### CHALLENGE 1
How would you say "It was the latter that caused a disruption to my developing psyche" from the Pledge essay in Spanish?
### CHALLENGE 2
Carry on the essay about refusing to stand for the Pledge, picking up right after its final sentence.

### SELECTED PASSAGE
____

Why I refused to stand for the Pledge
It was 1975 and I was in the sixth grade at Meadows Elementary on the largest military base of this nation, Fort Hood, in the State of Texas.
Just like many other children during that period of adolescence, I was transitioning into my age of reason. I was beginning to understand the world I was living in a different way.
I had grown up learning the sacrifices of men in our family who had served for generations in the U.S. Military. I had also grown up hearing the tales of men in our family who had been lynched. It was the latter that caused a disruption to my developing psyche.
My teacher’s name was Mrs. Johnson and I had a secret crush on her. She was a brilliant woman whose manner was so disarming she could get us to do anything, or almost anything as I soon learned.
The night before this pivotal experience, I had an epiphany. All of my years in school I had been reciting the Pledge of Allegiance without ever thinking what it was saying. That night, for some reason, my 11-year-old brain was reflecting on the Pledge when the words “… with Liberty and Justice for all” jumped out at me.
I remember thinking to myself, “That’s not true, there is no Liberty and Justice for All!”

____

### GIVEN DATA
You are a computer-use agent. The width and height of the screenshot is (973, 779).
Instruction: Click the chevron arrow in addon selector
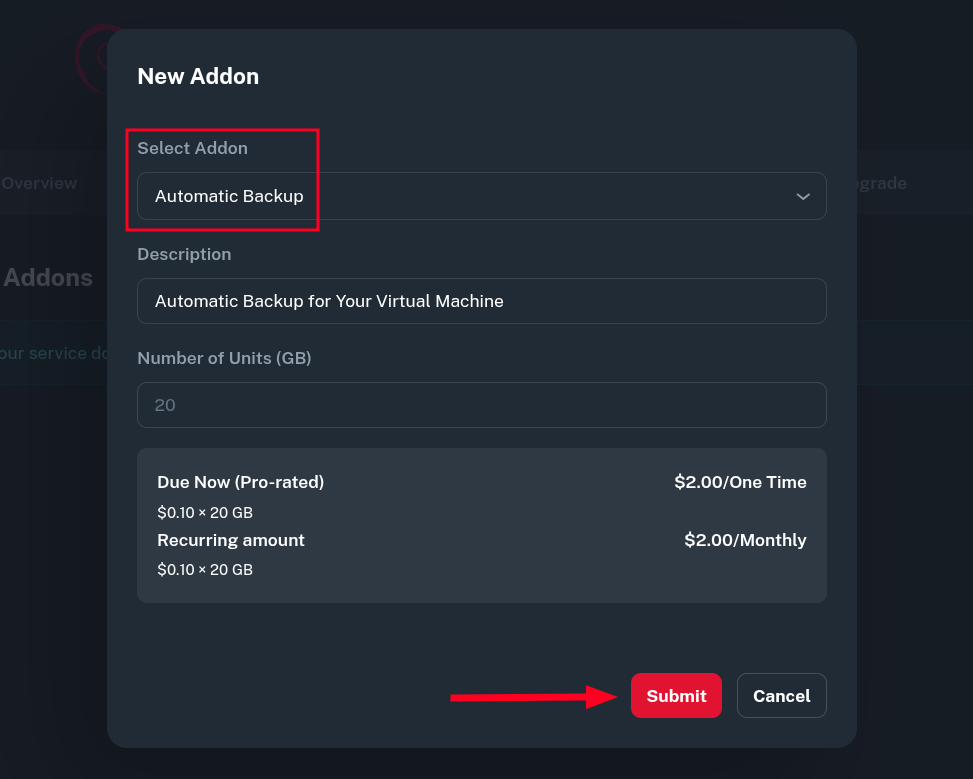802,197
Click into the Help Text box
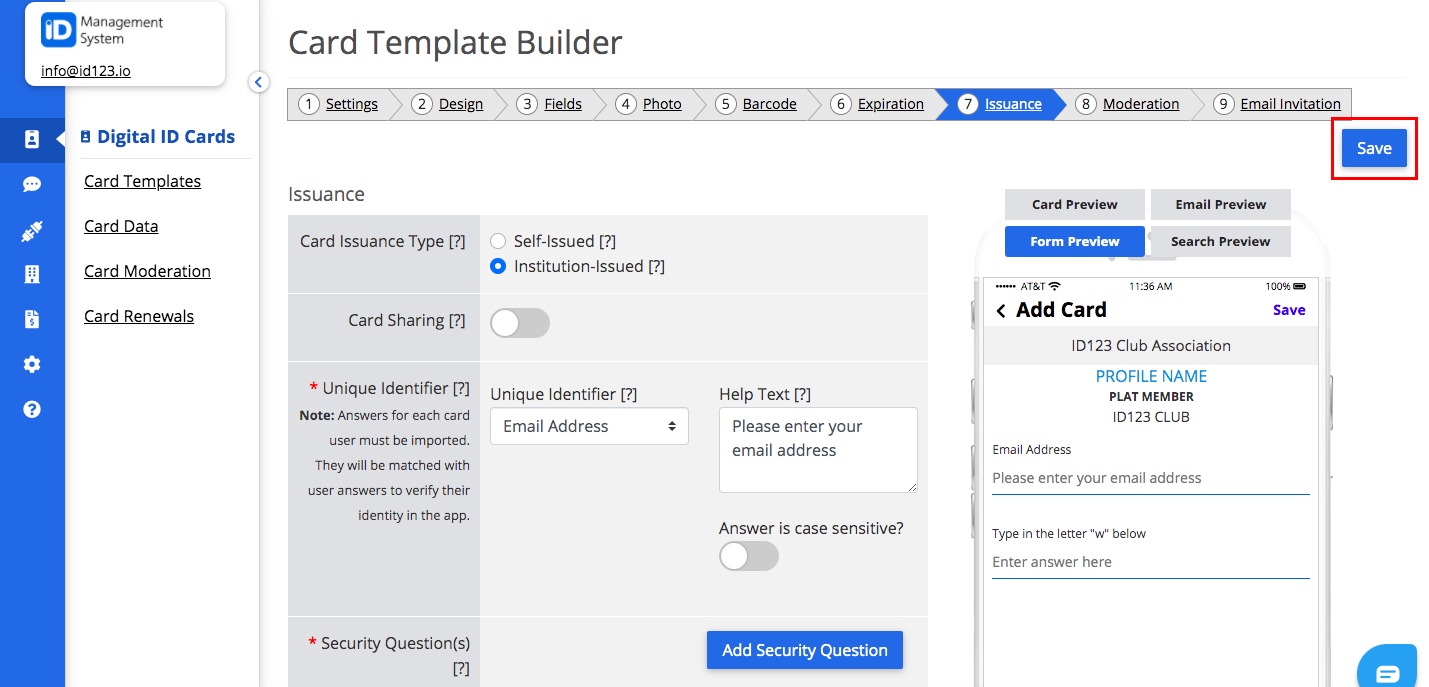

____

### FINAL ANSWER 1
Fue esto último lo que causó una perturbación en mi psique en desarrollo.

### FINAL ANSWER 2
My limited life experiences were all the validation that I needed to know that the words were not true.
What needed to happen the next day in class became very clear to me. I didn’t tell anyone what I was planning on doing.
The next day at school, when all of the children stood for the morning routine of saying the Pledge, I remained in my seat. I wasn’t scared. In fact, I was filled with such a level of righteous indignation that no one could have deterred me “not even Mrs. Johnson.”
As my classmates said the Pledge, she kept staring in my direction, her hand patriotically resting over her heart.
When the students finished, Mrs. Johnson called me over to her desk. She asked me why I had not stood up to recite the Pledge. This was my moment to show her that my actions were purposeful. I explained to Mrs. Johnson that my pastor had taught me that a pledge is a solemn promise, an oath and should never be taken lightly. I further elaborated that the words, “… with Liberty and Justice for All” would have had me telling a lie. I didn’t feel as though everyone in our country received Liberty and Justice.
Mrs. Johnson pulled out a slip of paper, wrote something on it and told me I had to go to the office and see the principal.
I hadn’t been scared before, but I was now. The principal! Only the worst kids went to the principal’s office. I was in trouble and being in trouble was something my mother never tolerated from her children.
I had backed myself into a corner and there was no way out. I hadn’t thought through the potential consequences of my actions. My fear was heightened, not so much by having to go see the principal, as it was by wondering how my mother would react.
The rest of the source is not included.